When Yi is in contact with the outside world, she feels guilty for her family’s good fortune. She watches as people in the village are given meager rations. She wants to share her family’s food with everyone. However, her family lives in isolation to protect their secret. They want Yi to socialize with the other children. However, she feels she can’t answer their inevitable questions without revealing her family’s secret.

There’s a creepy aura of suspense around the Zhu home’s attic. It’s the only room in Yi’s ancestral home she’s never been in and told not to enter.

Deng draws vivid portraits with descriptive, poetic prose that brings Yi’s world to life in the reader’s mind.

She paints a landscape portrait of a desolate world in which our current fears of climate change are realized, with palpable descriptions of sweltering heat, frigid temperatures, and smog.

Accompanying Deng’s engaging prose, Dehiscent includes darkly magical illustrations by Ivy Teas that perfectly fit the tone of the story and help further draw us into Yi’s world.

Deng effectively conveys a sense of horror, especially with a description of corpses which are, I’ll just say, as vivid as her descriptions of the weather. At the same time, she creates a magical atmosphere with the Zhu house. “The house provides” is a phrase repeated throughout. But I don’t want to reveal too much.

Dehiscent is thought-provoking as Yi realizes how much she takes for granted, such as clean water for tea. And we quickly realize how much most of us take for granted every day. We can buy what we need easily at a supermarket or restaurant and even have a wide variety of food delivered to our door. We can get anything we want, and as much as we want, limited only by our personal budget. We even have the luxury of wasting what we want.

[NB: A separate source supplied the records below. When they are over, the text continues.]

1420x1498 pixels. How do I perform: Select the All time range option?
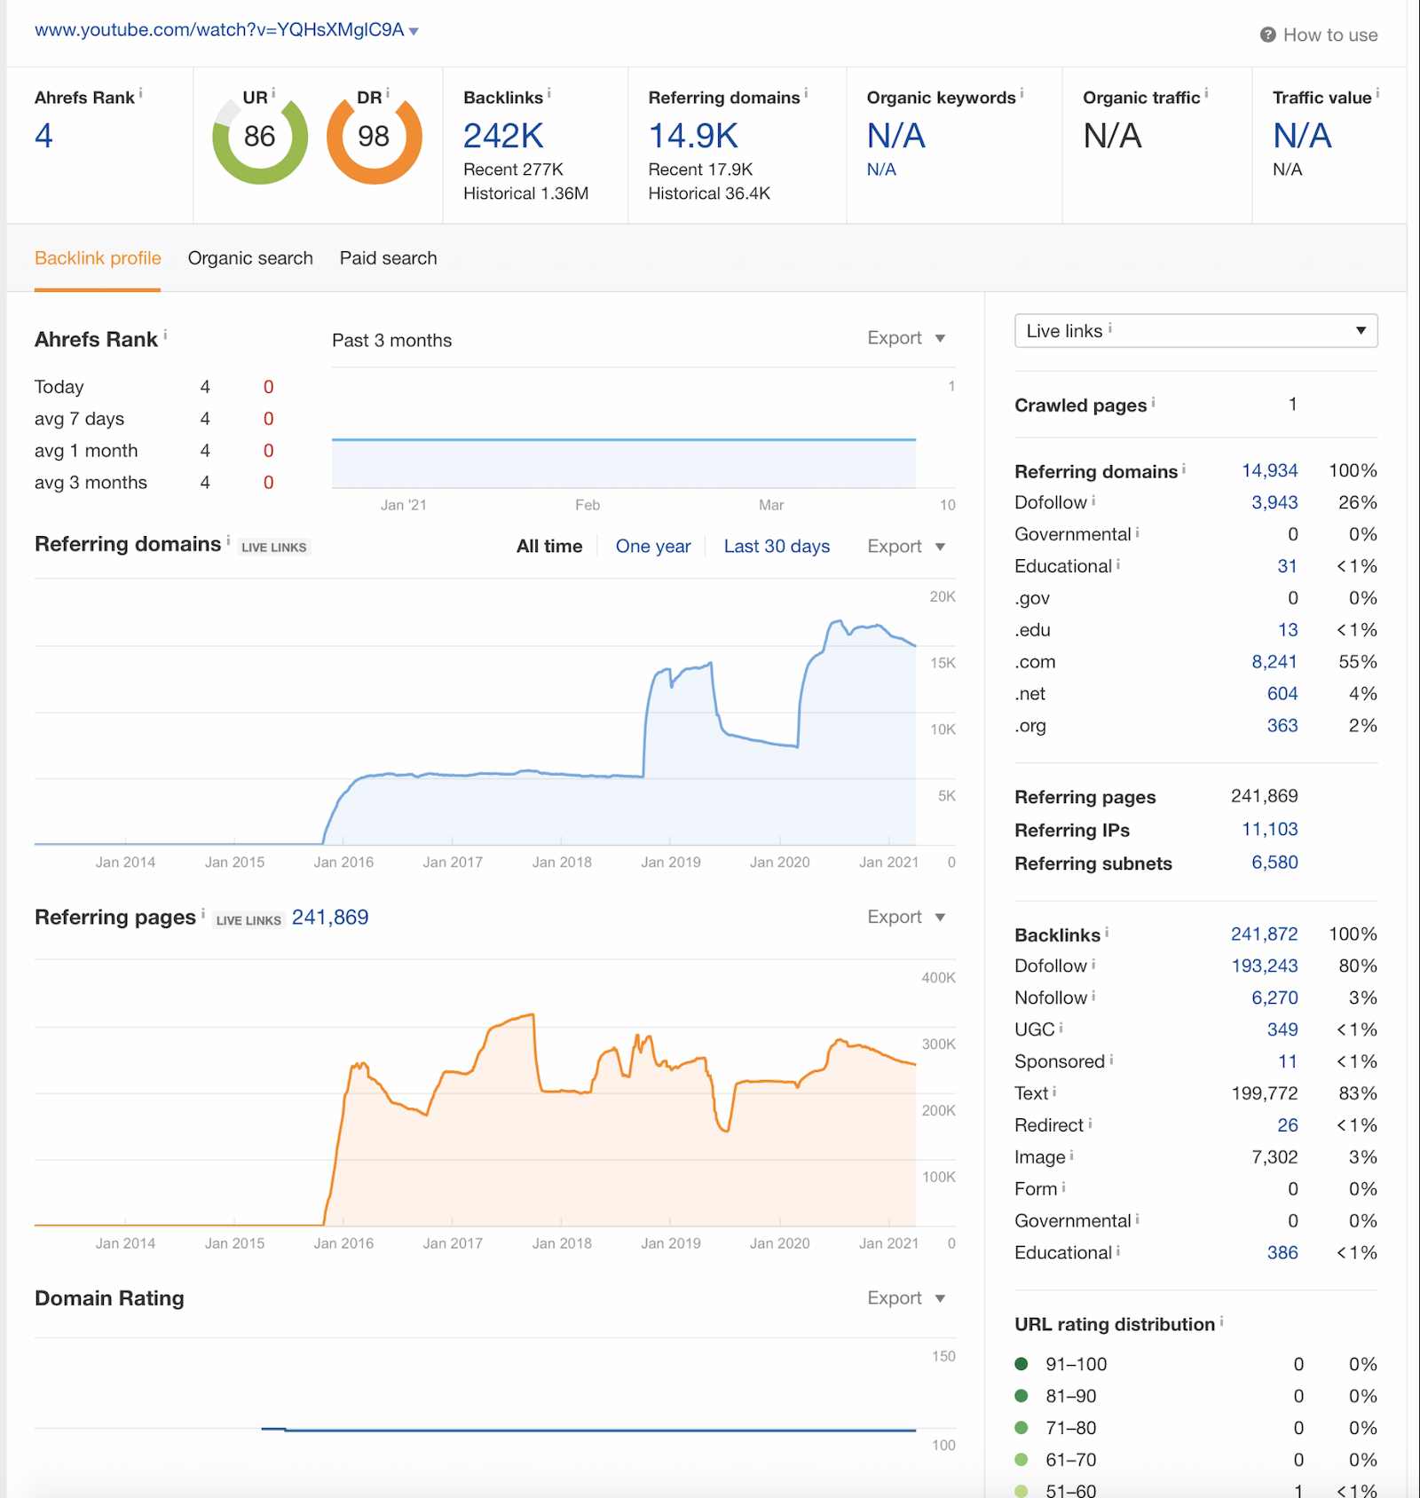click(549, 547)
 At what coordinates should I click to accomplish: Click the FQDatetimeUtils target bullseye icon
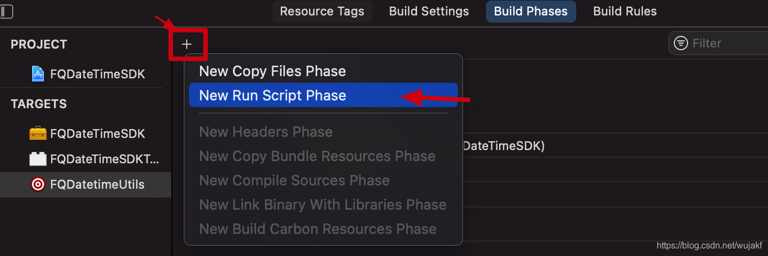pyautogui.click(x=38, y=184)
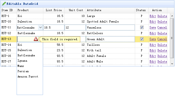Image resolution: width=175 pixels, height=96 pixels.
Task: Click the Venomless attribute input field
Action: (110, 28)
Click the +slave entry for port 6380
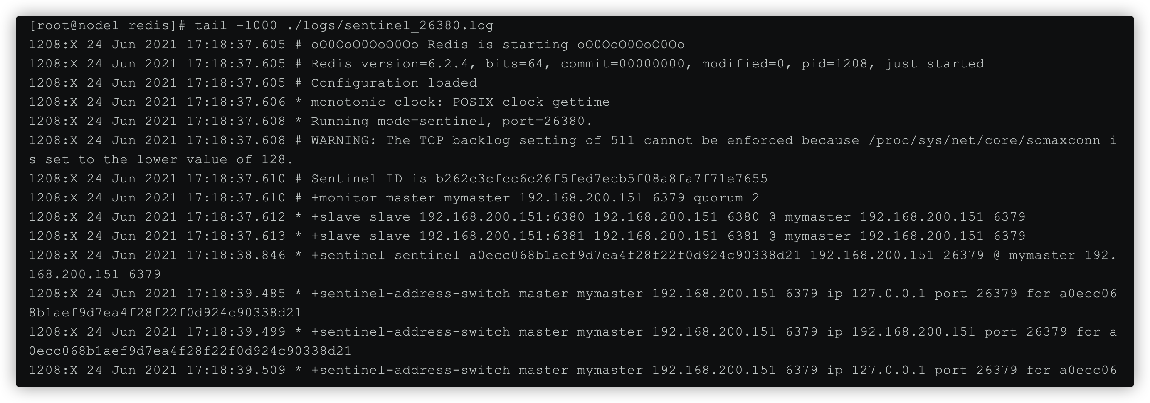1150x403 pixels. [527, 217]
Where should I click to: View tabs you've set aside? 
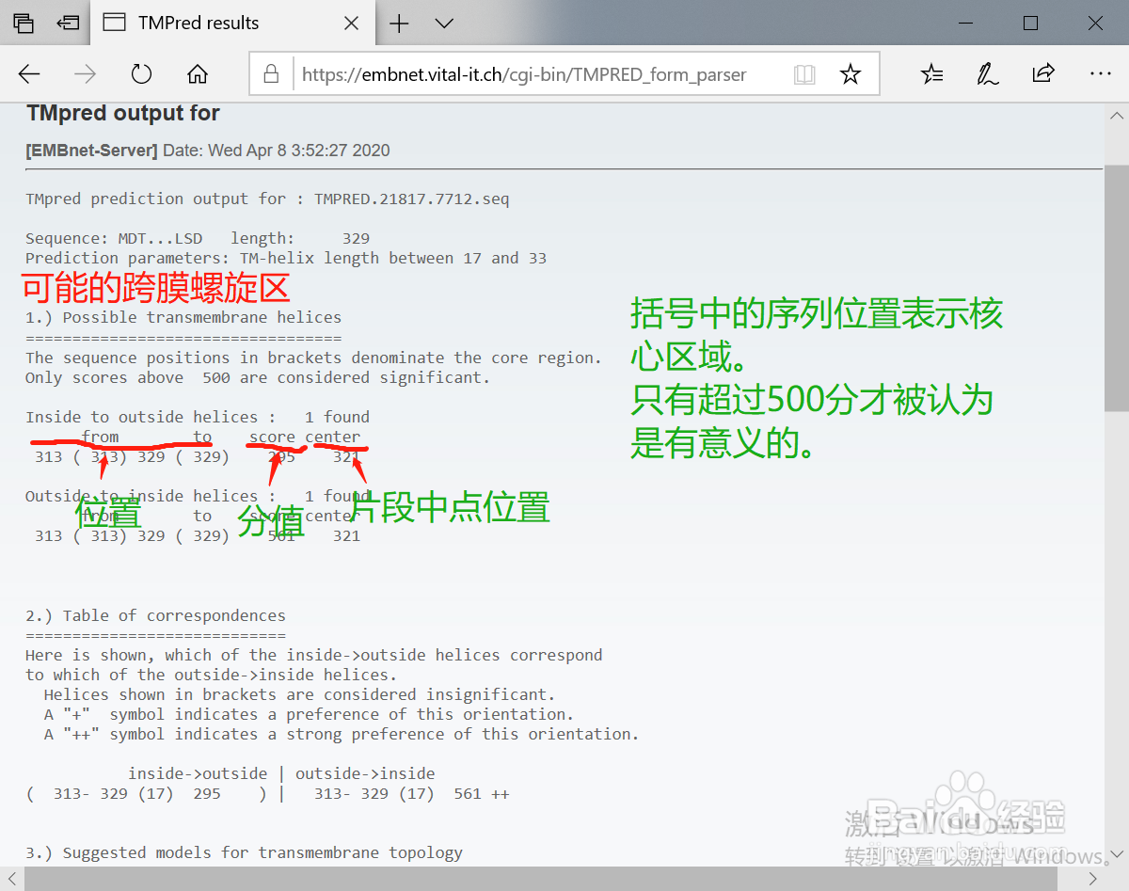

Besides an abundance of nourishment for our bodies, we have endless nourishment for the mind. We have so much information and entertainment available at the click of a button.

It all feels second nature — something we are simply entitled to that we can’t imagine living without — to the point where even a temporary interruption in our lifestyle (for example, if there is a power or internet outage or bad weather inhibits our ability to get fresh food) feels unbearable.

But what if none of what we consider essential was there tomorrow?

Dehiscent is a masterfully crafted story of compassion, conflict, and family secrets that will make us think about the world around us and the future that we’re creating.

I strongly encourage you to check out Dehiscent by Ashley Deng, available for preorder from Tenebrous Press (expected to ship on or around August 1, 2023).